With the co-operation of the ERCS, the ICRC provided medical and surgical material to five hospitals to enable them to treat hundreds of wounded, let it be students, policemen or any other person in need.

In its capacity as a neutral and independent intermediary, the ICRC is ready to carry out its traditional activities in favour of all persons affected by the situation, with the full agreement of the relevant authorities. It will continue to support the ERCS in its humanitarian duties.

The ICRC calls upon all those involved to refrain from using excessive violence and force, and to abide by fundamental humanitarian principles. In that respect, all wounded and sick must be collected and cared for. Ambulances and members of the medical services are protected by the neutral em blem of the Red Cross and therefore must be respected. They must be allowed to circulate unharmed so that they can discharge their humanitarian duties.

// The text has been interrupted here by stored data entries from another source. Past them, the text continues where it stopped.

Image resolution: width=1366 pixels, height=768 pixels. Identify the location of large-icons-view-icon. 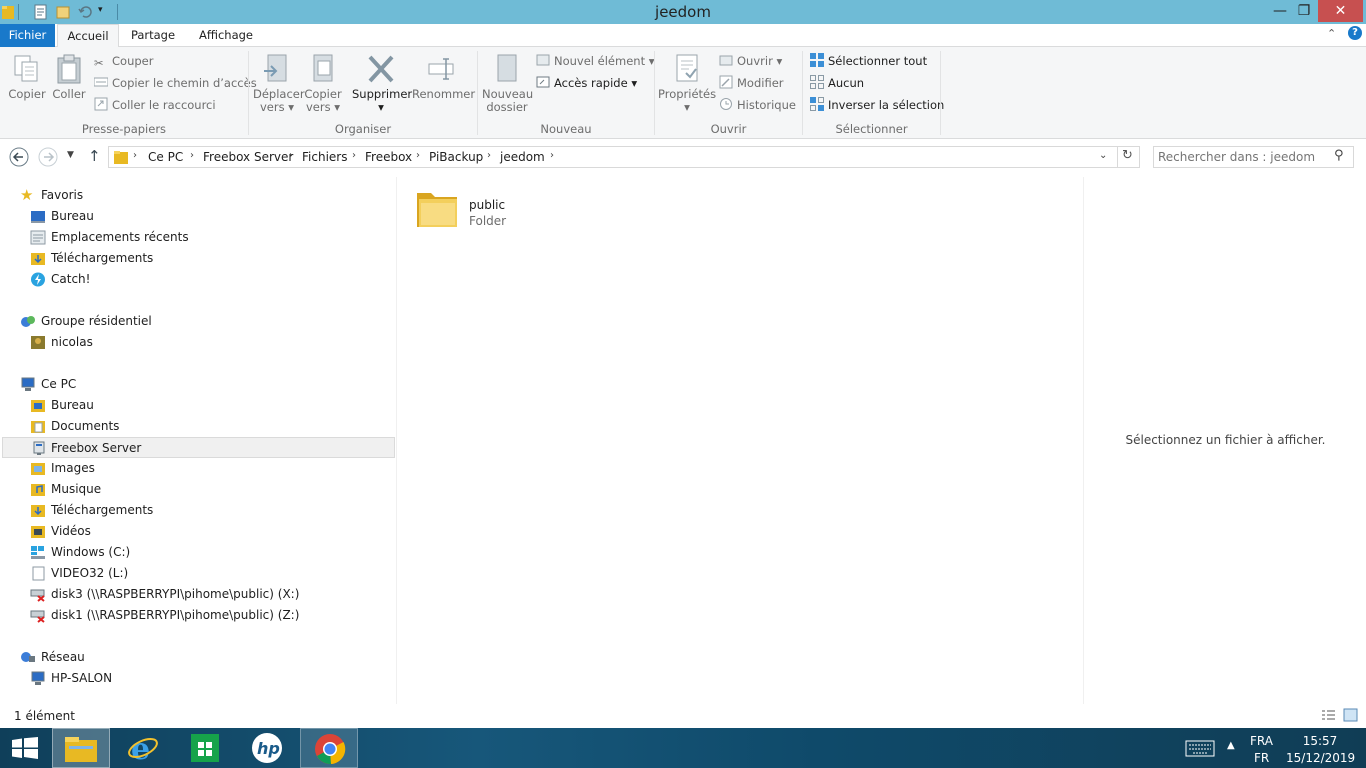
(1350, 715).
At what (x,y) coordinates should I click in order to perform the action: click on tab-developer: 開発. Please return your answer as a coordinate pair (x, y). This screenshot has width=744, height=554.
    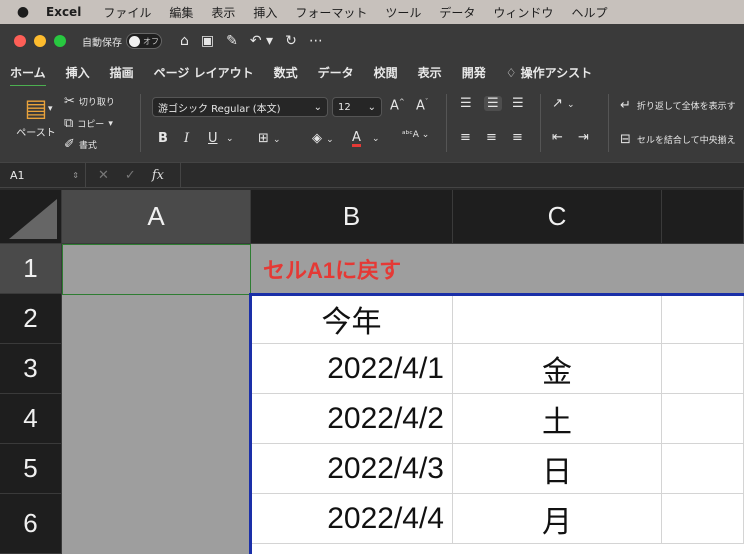
    Looking at the image, I should click on (474, 72).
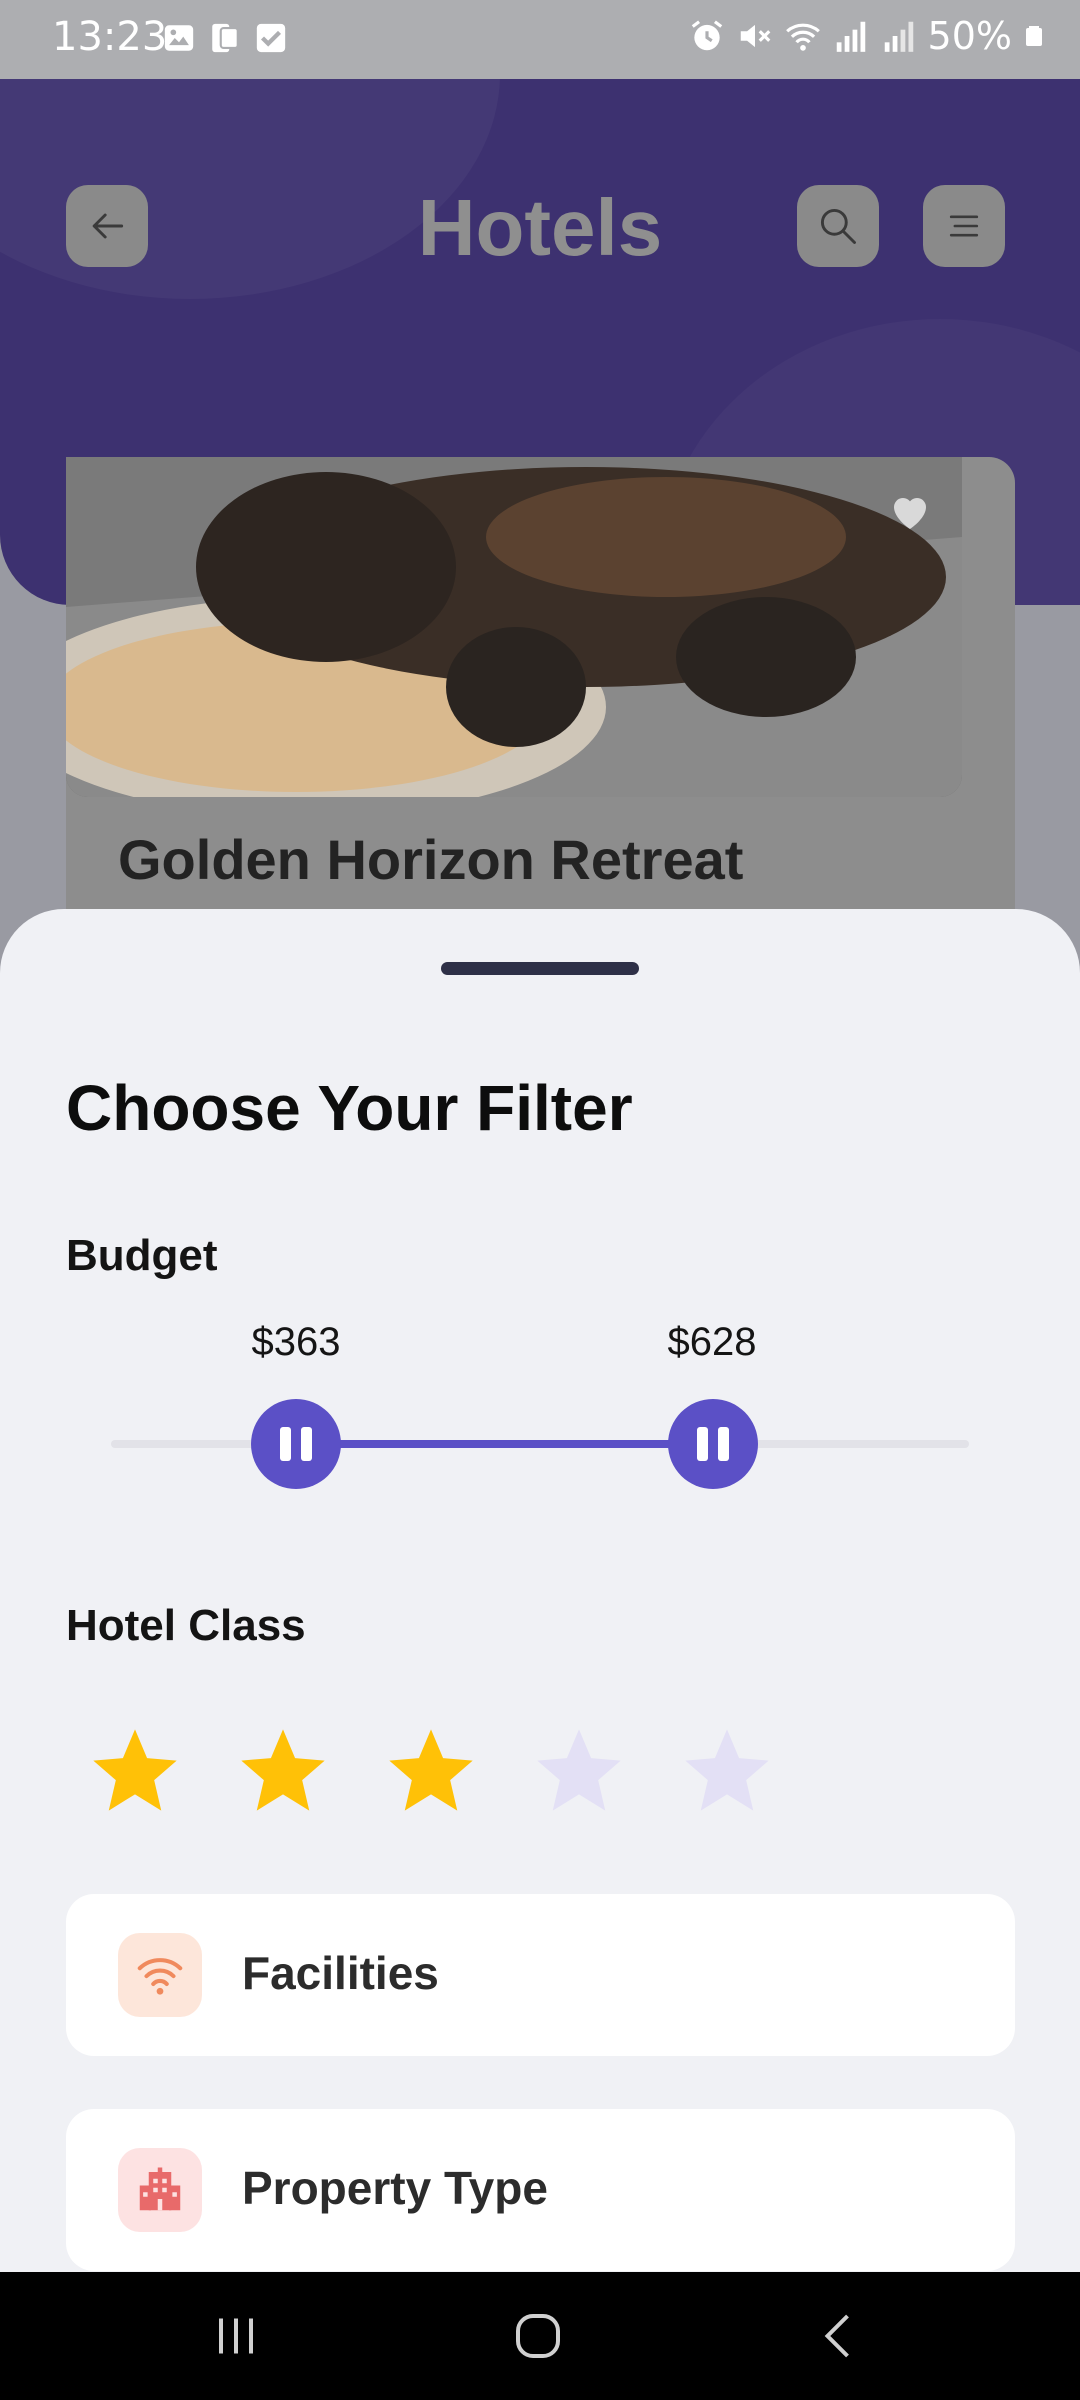  I want to click on property-type-option: Property Type, so click(540, 2190).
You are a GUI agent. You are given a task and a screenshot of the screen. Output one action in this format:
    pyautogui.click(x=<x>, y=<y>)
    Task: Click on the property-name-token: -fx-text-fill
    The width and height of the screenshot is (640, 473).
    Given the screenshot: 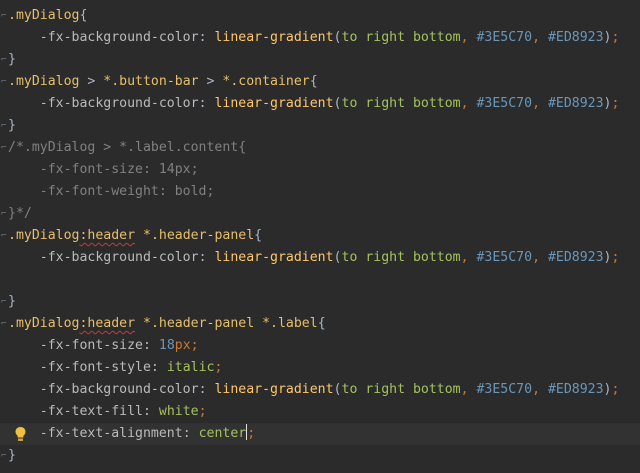 What is the action you would take?
    pyautogui.click(x=91, y=412)
    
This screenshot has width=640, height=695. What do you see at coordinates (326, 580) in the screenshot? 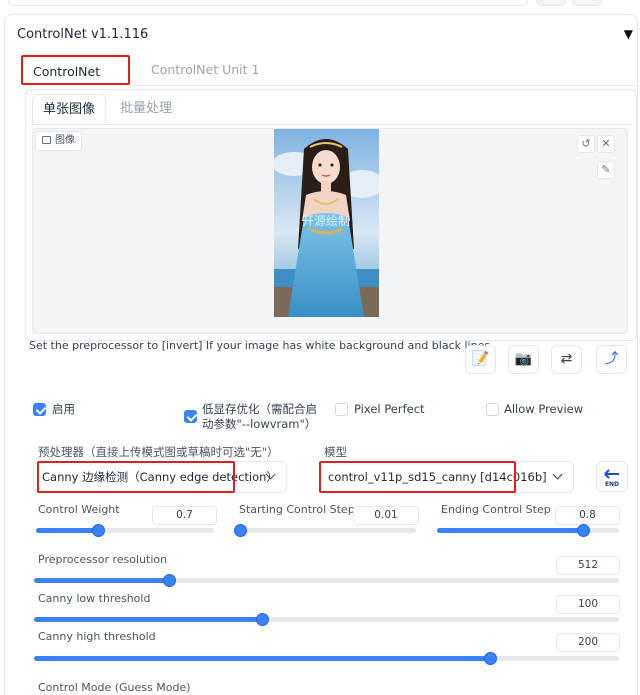
I see `preprocessor-resolution-slider` at bounding box center [326, 580].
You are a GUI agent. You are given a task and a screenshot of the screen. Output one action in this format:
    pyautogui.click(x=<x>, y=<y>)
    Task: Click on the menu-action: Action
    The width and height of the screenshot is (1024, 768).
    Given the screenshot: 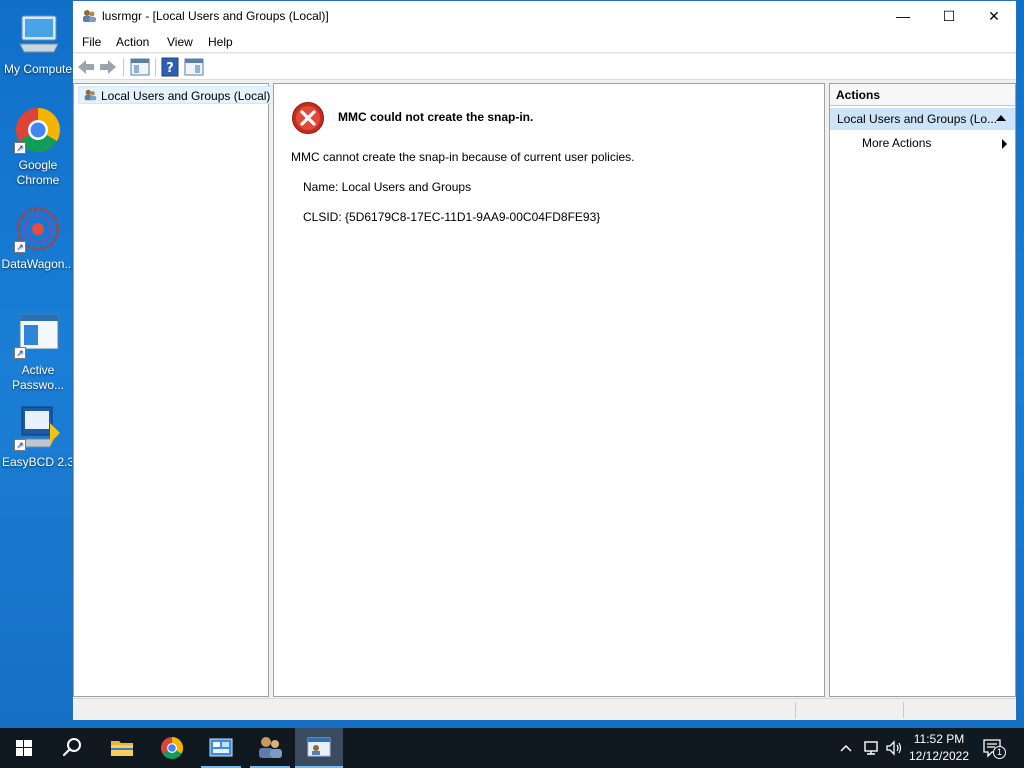 What is the action you would take?
    pyautogui.click(x=132, y=42)
    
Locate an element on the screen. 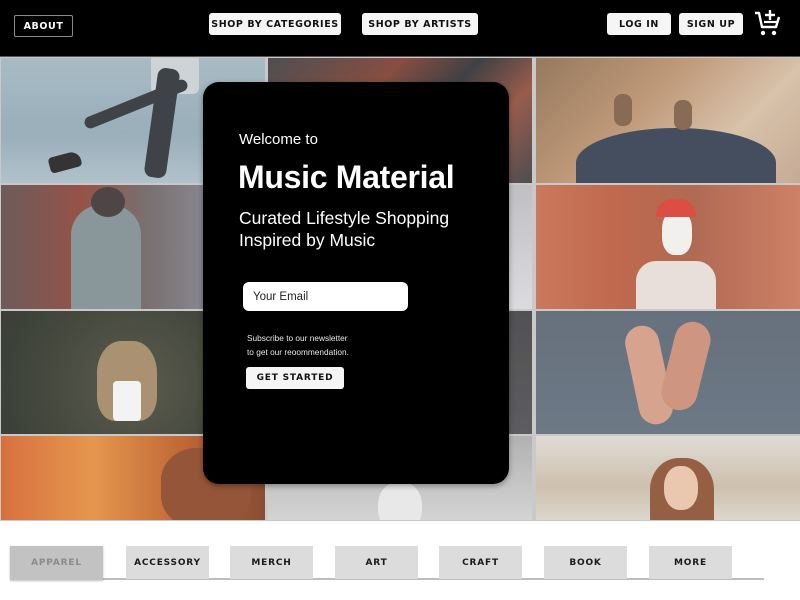  tab-merch: MERCH is located at coordinates (272, 562).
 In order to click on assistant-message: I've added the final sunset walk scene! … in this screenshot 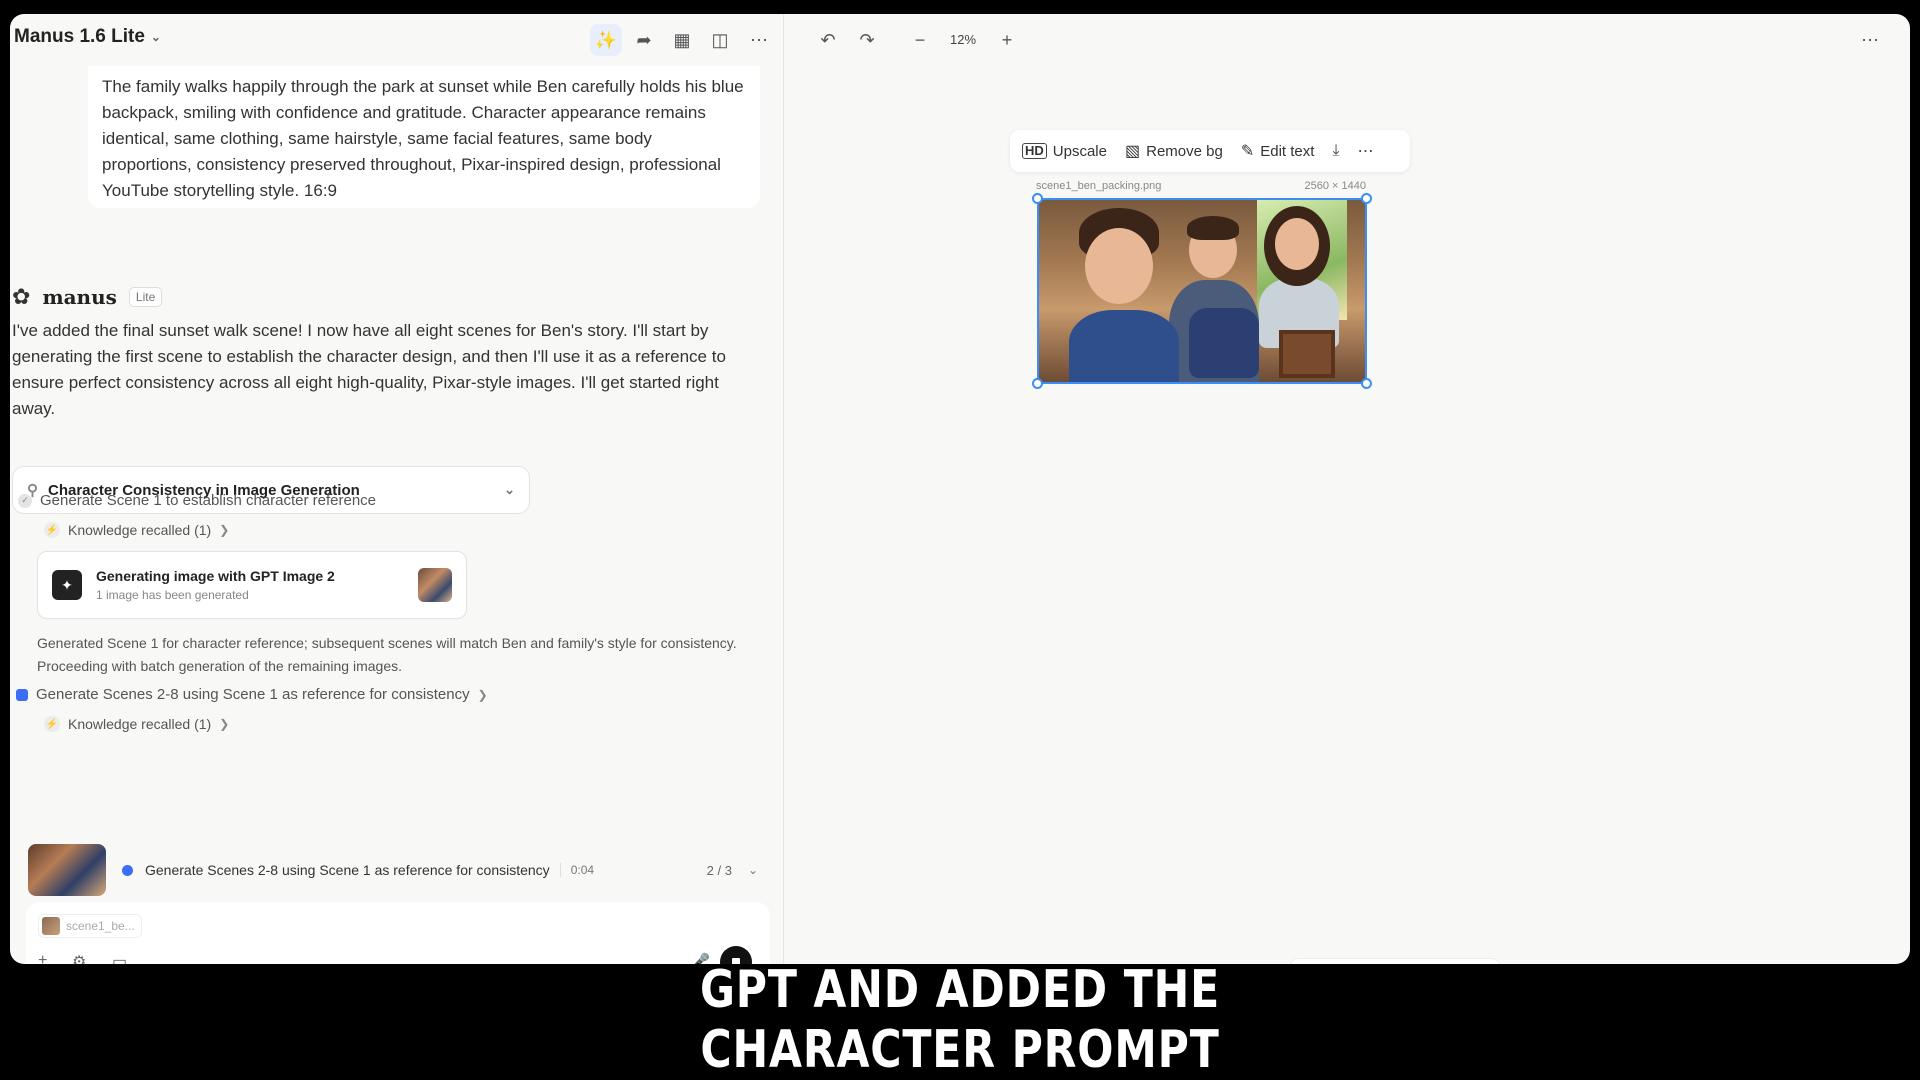, I will do `click(369, 370)`.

 Following various requests, the ICRC wishes to specify that it does not have precise figures regarding the number of persons wounded on the occasion of the last events in Addis Ababa. The medical and surgical assistance it provided to five hospitals for about 400 wounded was done without consideration for the real number of wounded persons. The objective of this assistance was to make sure that hospitals would not be in lack of vital material for existing wounded and for any other emergency.